### [EXCERPTED PASSAGE]
Of course there were the fussbudgets—of the same sort you see whining in this thread—who objected to the odor, the sounds of evacuation and flatulence, the occasional leakage and pooling beneath my chair (as though the manufacturer’s exaggerated claims of absorbency were somehow my fault!) I used to tell them the same thing you should say to your boorish classmates who have the gall to complain about your regimen of Cheetos, Poppycock, Funyuns, Triscuits, Cap’n Crunch, Snyder’s of Hanover Olde Tyme Pretzels, Toastchee Peanut Butter Crackers, Fruit Roll-Ups, Chicken McNuggets with sweet & sour dipping sauce, granola with yogurt-covered raisins, and Lay’s Salt & Vinegar Flavored Potato Chips:
Since my classes are limited (some are offered one time once a year) and the buses don’t run very often, I have classes from 11 am to 4 pm on Monday/Wednesday. There are supposed to be breaks between the classes but I’ve noticed the honors professors tend to run over. I have two classes in the same room and often the one professor will still be handing out papers or talking one on one with students while the other comes in. I don’t blame them, we cover a lot of material and I often end up in their offices discussing more.
I am hypoglycemic, I’ve passed out before after 4 hours, but I think 5 hours without a break for food is a bit much for anyone. Some of my classmates come straight from their jobs to school. I’ve seen students bring in whole meals they grabbed from a fast food joint on the way in. That is distracting to me but only because of the smell. I haven’t been disturbed by anyone eating so far, even those who eat dorritos. None of the professors say anything unless the student is eating in a computer or science lab or someone starts eating in a class that has an eating break.

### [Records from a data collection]
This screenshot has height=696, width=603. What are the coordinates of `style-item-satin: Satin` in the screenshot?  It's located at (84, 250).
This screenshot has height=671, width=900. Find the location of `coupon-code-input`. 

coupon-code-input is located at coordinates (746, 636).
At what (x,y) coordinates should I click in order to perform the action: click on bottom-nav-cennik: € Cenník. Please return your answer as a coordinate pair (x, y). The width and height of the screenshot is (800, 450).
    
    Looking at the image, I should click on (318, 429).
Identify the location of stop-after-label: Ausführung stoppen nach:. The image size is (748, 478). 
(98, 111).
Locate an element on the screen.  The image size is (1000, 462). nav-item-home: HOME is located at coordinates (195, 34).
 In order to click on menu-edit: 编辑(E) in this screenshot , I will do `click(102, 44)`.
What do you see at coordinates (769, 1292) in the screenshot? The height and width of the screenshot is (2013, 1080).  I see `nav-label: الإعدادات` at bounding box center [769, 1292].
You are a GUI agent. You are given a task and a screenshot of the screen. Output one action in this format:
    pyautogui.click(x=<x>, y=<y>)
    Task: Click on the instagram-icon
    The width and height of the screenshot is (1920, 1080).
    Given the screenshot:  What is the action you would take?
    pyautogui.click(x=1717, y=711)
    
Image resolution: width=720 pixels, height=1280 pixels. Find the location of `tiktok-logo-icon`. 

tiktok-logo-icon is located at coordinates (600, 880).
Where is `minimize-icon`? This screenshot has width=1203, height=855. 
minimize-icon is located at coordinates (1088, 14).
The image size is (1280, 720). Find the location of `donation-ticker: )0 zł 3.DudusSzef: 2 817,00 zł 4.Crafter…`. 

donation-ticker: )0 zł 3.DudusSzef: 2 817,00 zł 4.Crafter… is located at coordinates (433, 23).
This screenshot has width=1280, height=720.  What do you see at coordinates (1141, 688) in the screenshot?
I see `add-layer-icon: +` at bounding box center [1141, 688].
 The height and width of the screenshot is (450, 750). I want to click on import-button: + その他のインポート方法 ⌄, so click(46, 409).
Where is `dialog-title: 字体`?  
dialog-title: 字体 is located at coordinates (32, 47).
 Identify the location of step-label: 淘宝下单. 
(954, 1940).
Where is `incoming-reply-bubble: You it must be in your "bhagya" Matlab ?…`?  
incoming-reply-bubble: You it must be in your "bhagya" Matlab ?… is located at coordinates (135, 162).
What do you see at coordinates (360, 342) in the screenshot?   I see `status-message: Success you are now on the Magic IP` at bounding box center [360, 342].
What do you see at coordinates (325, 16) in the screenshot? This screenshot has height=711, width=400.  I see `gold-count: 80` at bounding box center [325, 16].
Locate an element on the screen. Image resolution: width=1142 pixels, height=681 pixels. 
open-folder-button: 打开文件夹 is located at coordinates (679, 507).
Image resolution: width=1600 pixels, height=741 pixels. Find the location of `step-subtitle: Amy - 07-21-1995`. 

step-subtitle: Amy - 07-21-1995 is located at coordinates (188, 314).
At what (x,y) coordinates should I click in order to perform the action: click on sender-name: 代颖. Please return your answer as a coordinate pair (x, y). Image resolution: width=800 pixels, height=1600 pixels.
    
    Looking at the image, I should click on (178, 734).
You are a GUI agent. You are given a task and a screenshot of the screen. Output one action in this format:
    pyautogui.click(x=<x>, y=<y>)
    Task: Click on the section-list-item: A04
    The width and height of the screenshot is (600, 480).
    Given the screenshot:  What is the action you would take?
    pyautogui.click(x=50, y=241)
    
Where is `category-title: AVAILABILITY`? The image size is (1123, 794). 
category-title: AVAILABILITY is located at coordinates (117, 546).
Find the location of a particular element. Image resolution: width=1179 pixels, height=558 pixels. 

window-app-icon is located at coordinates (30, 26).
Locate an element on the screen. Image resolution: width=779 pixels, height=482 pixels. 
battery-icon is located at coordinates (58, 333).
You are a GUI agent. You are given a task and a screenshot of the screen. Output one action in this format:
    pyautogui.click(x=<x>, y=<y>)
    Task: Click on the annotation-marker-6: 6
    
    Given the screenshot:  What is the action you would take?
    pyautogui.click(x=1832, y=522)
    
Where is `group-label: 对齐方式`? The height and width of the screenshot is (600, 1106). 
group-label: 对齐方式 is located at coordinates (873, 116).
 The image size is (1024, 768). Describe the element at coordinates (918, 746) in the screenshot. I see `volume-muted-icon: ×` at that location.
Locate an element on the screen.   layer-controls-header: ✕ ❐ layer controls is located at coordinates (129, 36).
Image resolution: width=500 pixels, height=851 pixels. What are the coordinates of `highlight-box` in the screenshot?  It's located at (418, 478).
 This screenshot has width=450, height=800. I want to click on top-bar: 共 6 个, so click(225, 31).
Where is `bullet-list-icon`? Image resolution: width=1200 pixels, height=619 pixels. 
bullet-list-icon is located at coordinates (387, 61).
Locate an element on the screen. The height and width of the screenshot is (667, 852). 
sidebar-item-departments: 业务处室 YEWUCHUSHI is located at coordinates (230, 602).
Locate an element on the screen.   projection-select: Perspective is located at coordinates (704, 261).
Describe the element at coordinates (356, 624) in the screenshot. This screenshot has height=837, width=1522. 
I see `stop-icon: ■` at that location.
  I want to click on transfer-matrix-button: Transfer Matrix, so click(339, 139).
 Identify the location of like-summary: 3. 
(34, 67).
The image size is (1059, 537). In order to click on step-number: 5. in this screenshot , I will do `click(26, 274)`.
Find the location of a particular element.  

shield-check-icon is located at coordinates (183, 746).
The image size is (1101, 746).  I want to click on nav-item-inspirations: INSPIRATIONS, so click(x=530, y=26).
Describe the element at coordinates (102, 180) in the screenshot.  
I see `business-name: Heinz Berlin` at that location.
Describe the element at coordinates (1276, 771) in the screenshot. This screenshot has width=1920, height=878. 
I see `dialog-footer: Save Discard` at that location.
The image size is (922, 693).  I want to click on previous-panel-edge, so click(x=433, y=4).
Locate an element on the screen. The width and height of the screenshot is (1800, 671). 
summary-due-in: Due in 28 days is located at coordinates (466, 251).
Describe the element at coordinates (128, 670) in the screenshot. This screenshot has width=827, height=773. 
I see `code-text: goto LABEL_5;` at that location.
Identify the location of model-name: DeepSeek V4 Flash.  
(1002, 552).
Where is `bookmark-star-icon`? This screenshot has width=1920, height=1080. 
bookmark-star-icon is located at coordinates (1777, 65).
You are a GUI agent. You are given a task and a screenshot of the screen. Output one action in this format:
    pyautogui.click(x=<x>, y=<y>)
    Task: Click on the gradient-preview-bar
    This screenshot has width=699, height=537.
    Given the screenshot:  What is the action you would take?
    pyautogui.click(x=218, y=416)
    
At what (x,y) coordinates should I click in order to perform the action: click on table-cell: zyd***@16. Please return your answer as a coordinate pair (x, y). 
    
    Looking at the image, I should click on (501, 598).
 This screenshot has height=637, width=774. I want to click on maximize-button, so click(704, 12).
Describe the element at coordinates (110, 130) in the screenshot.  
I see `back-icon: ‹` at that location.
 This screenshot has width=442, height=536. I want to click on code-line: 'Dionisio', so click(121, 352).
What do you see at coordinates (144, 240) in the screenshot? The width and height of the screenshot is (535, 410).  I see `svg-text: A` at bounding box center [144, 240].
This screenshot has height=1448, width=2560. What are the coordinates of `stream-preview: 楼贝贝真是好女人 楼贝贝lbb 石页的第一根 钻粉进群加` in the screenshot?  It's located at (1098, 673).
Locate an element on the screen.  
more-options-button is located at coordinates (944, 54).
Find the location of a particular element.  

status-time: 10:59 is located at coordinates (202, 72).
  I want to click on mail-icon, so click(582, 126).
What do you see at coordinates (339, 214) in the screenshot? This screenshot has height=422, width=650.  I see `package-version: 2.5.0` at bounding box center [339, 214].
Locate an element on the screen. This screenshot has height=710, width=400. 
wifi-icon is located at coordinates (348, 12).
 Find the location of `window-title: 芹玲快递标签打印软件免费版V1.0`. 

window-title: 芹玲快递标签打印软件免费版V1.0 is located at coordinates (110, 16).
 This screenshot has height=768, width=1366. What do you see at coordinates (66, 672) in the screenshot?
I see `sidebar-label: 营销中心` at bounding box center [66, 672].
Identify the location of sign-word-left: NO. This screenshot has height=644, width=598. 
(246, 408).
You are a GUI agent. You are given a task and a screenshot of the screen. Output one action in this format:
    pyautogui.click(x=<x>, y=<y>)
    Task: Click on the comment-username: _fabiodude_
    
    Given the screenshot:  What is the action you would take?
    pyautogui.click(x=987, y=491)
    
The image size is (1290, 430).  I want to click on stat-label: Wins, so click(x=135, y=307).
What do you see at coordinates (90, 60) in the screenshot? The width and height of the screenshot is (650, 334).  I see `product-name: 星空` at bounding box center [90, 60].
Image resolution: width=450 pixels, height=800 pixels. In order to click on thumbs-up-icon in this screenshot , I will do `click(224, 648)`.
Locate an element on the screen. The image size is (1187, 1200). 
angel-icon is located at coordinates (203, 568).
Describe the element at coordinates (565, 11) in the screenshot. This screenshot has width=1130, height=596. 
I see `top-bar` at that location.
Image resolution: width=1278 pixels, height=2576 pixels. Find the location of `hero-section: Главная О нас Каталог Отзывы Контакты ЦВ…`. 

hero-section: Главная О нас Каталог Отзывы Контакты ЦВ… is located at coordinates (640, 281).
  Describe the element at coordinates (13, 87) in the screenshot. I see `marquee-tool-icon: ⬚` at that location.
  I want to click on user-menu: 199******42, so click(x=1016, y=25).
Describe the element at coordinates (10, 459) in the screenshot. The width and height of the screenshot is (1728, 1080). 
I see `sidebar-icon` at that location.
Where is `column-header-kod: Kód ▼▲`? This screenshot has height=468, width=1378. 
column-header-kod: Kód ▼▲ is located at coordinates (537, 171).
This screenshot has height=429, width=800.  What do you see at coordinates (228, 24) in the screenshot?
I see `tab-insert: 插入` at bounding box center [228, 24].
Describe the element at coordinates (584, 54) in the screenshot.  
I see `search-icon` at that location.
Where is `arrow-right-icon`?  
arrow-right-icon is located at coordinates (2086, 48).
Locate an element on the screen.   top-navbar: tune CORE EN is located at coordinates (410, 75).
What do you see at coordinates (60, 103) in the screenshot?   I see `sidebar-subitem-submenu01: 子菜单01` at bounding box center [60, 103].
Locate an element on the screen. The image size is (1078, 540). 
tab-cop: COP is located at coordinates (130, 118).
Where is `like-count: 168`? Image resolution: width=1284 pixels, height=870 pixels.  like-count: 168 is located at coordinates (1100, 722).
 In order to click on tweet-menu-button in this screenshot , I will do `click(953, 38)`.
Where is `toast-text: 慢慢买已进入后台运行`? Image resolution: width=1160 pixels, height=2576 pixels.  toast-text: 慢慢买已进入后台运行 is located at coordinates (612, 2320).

### [DIRECTIONS]
According to the post about eating during class, why does the writer have classes from 11 am to 4 pm on Monday and Wednesday? Work only from the text; the listing isn't needed.

### [REPLY]
The writer's classes are limited, with some offered only once a year, and the buses don't run very often. Those two constraints lead to the 11 am to 4 pm schedule on Monday and Wednesday.